Artículo 3 de la LAJG. Requisitos básicos.-

“1. Se reconocerá el derecho de asistencia jurídica gratuita a aquellas personas físicas que careciendo de patrimonio suficiente cuenten con unos recursos e ingresos económicos brutos, computados anualmente por todos los conceptos y por unidad familiar, que no superen los siguientes umbrales:

a) Dos veces el indicador público de renta de efectos múltiples vigente en el momento de efectuar la solicitud cuando se trate de personas no integradas en ninguna unidad familiar.

b) Dos veces y media el indicador público de renta de efectos múltiples vigente en el momento de efectuar la solicitud cuando se trate de personas integradas en alguna de las modalidades de unidad familiar con menos de cuatro miembros.

c) El triple de dicho indicador cuando se trate de unidades familiares integradas por cuatro o más miembros.

2. Constituyen modalidades de unidad familiar:

a) La integrada por los cónyuges no separados legalmente y, si los hubiere, los hijos menores con excepción de los que se hallaren emancipados.

b) La formada por el padre o la madre y los hijos que reúnan los requisitos a que se refiere la regla anterior.

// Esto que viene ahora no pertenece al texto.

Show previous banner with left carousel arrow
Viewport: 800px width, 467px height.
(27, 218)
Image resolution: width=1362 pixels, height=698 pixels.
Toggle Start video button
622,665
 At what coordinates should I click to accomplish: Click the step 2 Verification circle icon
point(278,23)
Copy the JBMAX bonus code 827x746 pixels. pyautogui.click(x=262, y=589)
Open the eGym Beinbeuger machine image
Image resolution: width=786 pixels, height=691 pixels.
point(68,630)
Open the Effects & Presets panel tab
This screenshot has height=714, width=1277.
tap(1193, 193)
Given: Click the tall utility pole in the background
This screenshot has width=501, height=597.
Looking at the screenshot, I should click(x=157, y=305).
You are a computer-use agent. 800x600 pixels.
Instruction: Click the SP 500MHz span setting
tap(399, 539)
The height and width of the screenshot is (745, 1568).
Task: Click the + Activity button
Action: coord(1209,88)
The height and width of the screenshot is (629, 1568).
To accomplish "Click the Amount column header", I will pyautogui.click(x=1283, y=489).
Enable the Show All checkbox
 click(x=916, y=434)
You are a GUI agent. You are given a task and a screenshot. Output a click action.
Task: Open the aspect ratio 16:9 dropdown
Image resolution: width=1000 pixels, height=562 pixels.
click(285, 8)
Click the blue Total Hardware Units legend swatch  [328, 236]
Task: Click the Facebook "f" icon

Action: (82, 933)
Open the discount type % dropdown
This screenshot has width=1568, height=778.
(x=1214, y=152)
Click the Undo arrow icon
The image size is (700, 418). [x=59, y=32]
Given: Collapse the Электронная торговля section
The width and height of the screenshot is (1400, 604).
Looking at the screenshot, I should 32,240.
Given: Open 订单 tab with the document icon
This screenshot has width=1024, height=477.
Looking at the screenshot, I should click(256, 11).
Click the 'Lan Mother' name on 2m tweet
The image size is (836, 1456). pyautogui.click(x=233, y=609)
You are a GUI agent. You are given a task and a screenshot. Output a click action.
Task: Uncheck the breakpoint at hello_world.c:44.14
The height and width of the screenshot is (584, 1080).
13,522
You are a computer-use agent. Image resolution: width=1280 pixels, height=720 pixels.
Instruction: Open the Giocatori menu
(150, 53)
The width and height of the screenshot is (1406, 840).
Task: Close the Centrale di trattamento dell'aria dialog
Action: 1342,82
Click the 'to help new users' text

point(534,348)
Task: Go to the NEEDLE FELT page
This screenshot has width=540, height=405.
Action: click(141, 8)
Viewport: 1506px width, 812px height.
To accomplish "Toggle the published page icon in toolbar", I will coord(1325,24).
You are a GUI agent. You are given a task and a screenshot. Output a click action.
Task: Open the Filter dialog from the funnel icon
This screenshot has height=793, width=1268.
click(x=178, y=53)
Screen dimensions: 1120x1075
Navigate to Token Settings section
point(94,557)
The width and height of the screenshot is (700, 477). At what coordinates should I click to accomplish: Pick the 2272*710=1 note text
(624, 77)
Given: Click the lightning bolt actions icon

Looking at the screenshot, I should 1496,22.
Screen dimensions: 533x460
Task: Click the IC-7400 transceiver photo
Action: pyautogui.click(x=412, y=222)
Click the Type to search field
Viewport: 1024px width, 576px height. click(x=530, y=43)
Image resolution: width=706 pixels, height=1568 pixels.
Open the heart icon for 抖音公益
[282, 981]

3. Los medios económicos podrán, sin embargo, ser valorados individualmente, cuando el solicitante acredite la existencia de intereses familiares contrapuestos en el litigio para el que se solicita la asistencia.

4. El derecho a la asistencia jurídica gratuita solo podrá reconocerse a quienes litiguen en defensa de derechos o intereses propios, o ajenos cuando tengan fundamento en una representación legal. En este último caso, los requisitos para la obtención del beneficio vendrán referidos al representado.

5. Se reconocerá el derecho de asistencia jurídica gratuita a las personas jurídicas mencionadas en el apartado c) del artículo anterior, cuando careciendo de patrimonio suficiente el resultado contable de la entidad en cómputo anual fuese inferior a la cantidad equivalente al triple del indicador público de renta de efectos múltiples.”

Artículo 5 de la LAJG. Reconocimiento excepcional del derecho.-

“1. En atención a las circunstancias de familia del solicitante, número de hijos o familiares a su cargo, las tasas judiciales y otros costes derivados de la iniciación del proceso, u otras de análoga naturaleza, objetivamente evaluadas y, en todo caso, cuando el solicitante ostente la condición de ascendiente de una familia numerosa de categoría especial, la Comisión de Asistencia Jurídica Gratuita ante la que se presente la solicitud podrá conceder excepcionalmente, mediante resolución motivada, el reconocimiento del derecho a las personas cuyos recursos e ingresos, aun superando los límites previstos en el artículo 3, no excedan del quíntuplo del indicador público de renta de efectos múltiples, teniendo en cuenta además la carencia de patrimonio suficiente.

2. En las mismas condiciones señaladas en el párrafo anterior, se podrá reconocer el derecho a la asistencia jurídica gratuita atendiendo a las circunstancias de salud del solicitante y a las personas con discapacidad señaladas en el apartado 2 artículo 1 de la Ley 51/2003, de 2 de diciembre, de igualdad de oportunidades, no discriminación y accesibilidad universal de las personas con discapacidad, así como a las personas que los tengan a su cargo cuando actúen en un proceso en su nombre e interés, siempre que se trate de procedimientos que guarden relación con las circunstancias de salud o discapacidad que motivan este reconocimiento excepcional.

En tales casos, la Comisión de Asistencia Jurídica Gratuita correspondiente determinará expresamente qué prestaciones de las contempladas en el artículo 6 son de aplicación al solicitante.”

Es la Sentencia del TC nº 124/2015, de 8 de junio de 2015. Recurso de amparo 3834-2014.